Britain proposes compromise for EU-US agreement on International Criminal Court

The British Government has proposed a compromise to other EU Member States for an agreement on the International Criminal Court with the US.

The proposals consists of agreeing with Washington that officials and military personnel sent by the US Government would have immunity from prosecution by the International Criminal Court (ICC). Britain is also proposing that bilateral immunity agreements, signed by the US with any other ICC signatory, should not be reciprocal.

According to theFinancial Times, this proposal is backed by Italy and Spain. Both Britain and Italy have indicated that they are willing to sign immunity agreements with the US but want to wait for the EU common position to be taken by the end of September.

The British proposal is due to be discussed by the body of legal experts of the 15 Member States' Foreign Ministers in Brussels.

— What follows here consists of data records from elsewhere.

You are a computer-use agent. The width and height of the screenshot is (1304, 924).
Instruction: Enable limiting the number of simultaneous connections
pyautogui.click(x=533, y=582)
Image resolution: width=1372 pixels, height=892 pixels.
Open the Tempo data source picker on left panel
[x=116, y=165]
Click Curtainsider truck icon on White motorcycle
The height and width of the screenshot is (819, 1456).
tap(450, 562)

The Commission and several Member States have indicated that any immunity agreement would undermine the ICC, created in July to persecute war crimes. The Commission's legal opinion states that such agreements are contrary to the Court's treaty.

The US fears the Court will be used to stage political processes against Americans participating in international peacekeeping missions. The Bush administration is threatening to withdraw its personnel from such missions unless ICC signatories sign immunity agreements. Only Israel, Romania, Tajikistan and East Timor have signed such immunity agreements with the United States, which are reciprocal.